> _EXERCISE DESCRIPTION_:
Nothing but the lines from the one containing "Task: Expand the Current Render details" through the end of the data below should appear in the answer, each exact and free of pictures.

--- START ---

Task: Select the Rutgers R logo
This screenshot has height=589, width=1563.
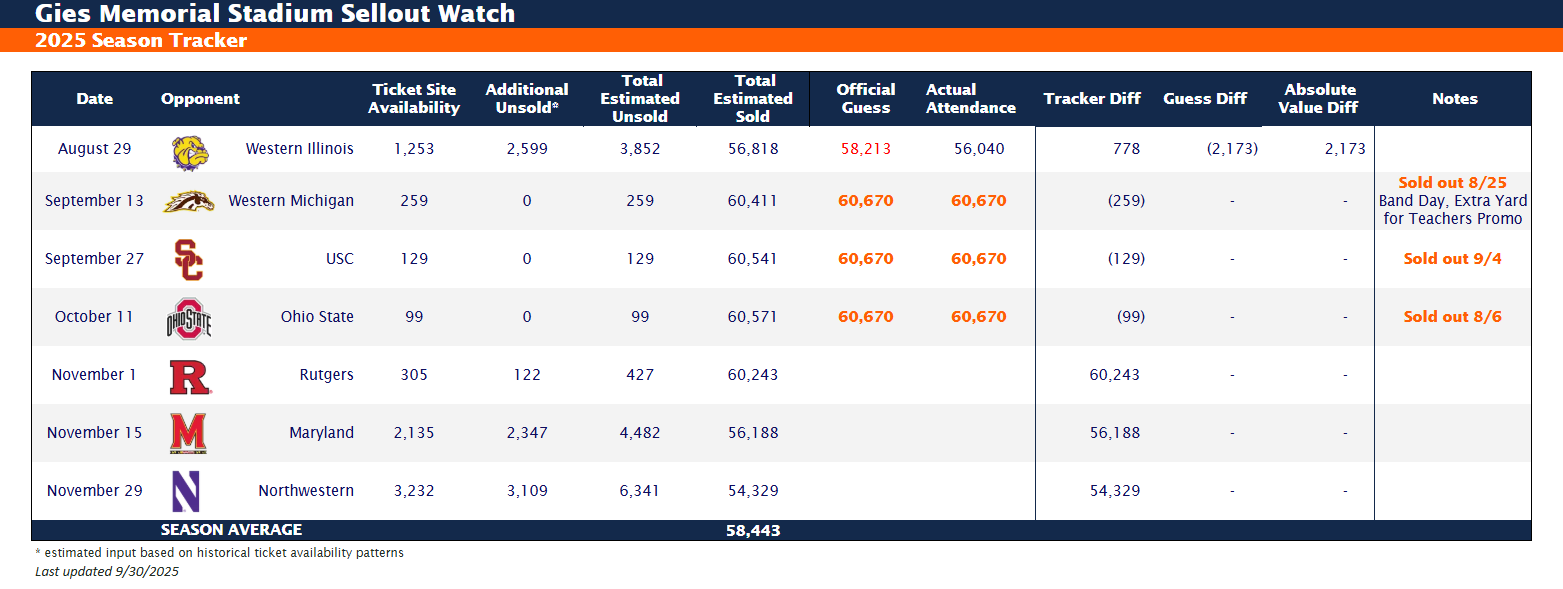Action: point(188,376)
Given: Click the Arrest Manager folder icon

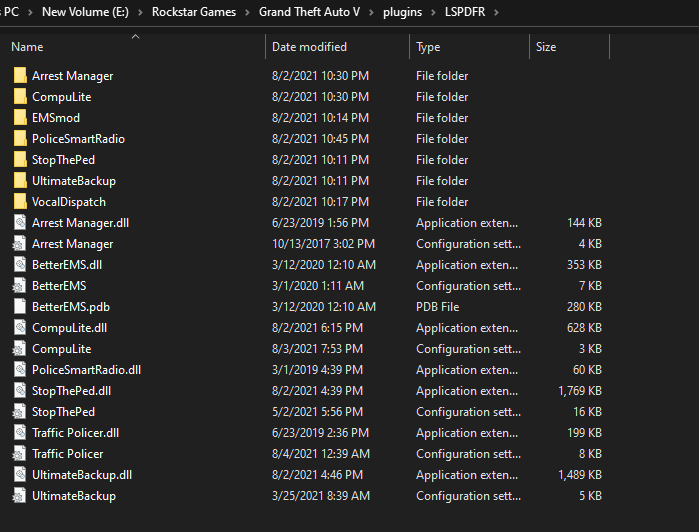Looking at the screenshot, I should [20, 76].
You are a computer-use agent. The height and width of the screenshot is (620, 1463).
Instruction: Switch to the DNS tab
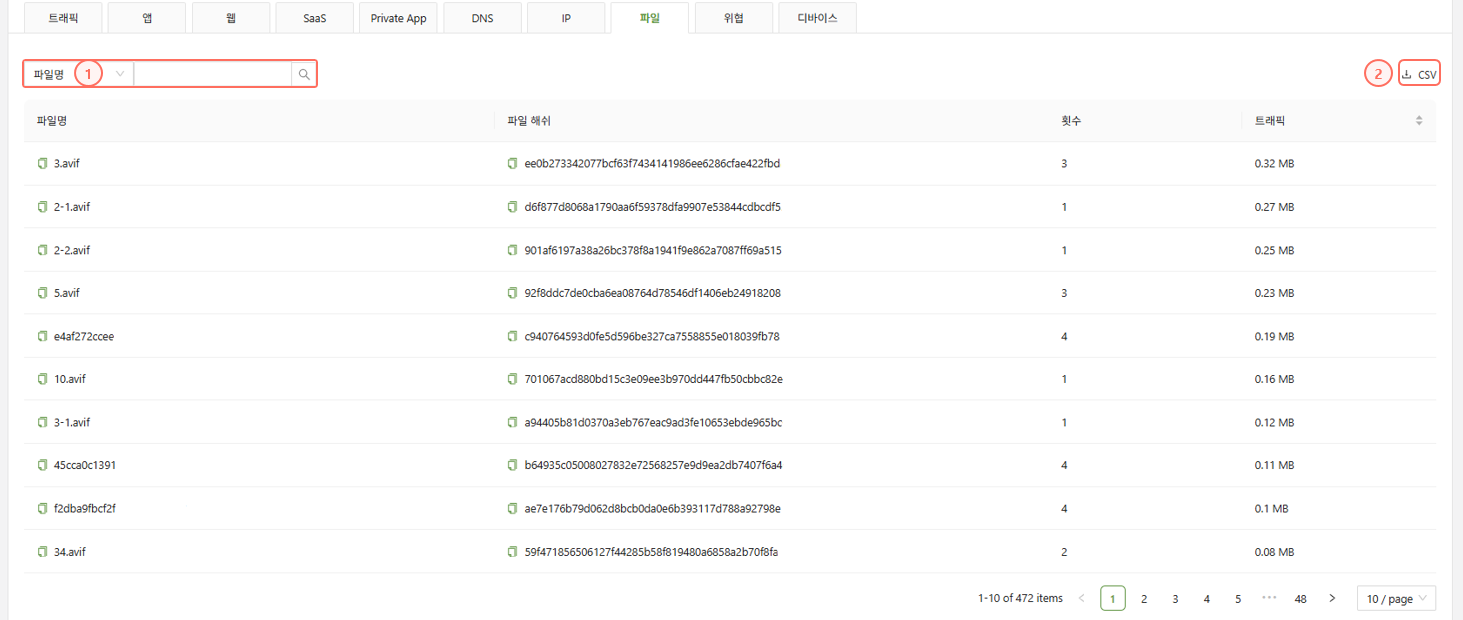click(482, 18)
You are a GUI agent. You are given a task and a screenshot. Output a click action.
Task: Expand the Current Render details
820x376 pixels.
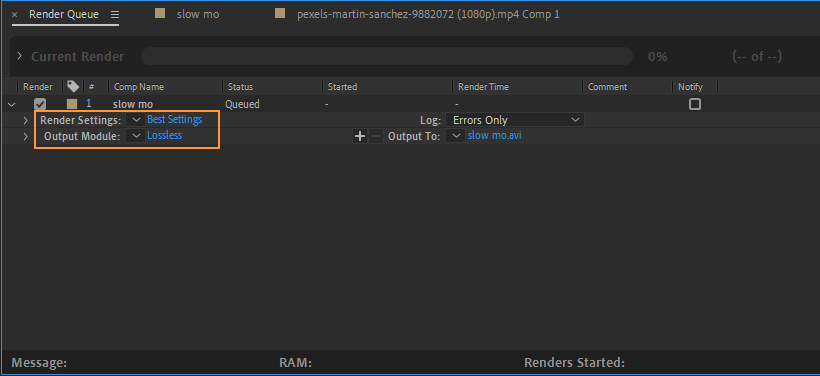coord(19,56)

--- END ---

> _OUTPUT_:
Task: Expand the Current Render details
820x376 pixels.
coord(19,56)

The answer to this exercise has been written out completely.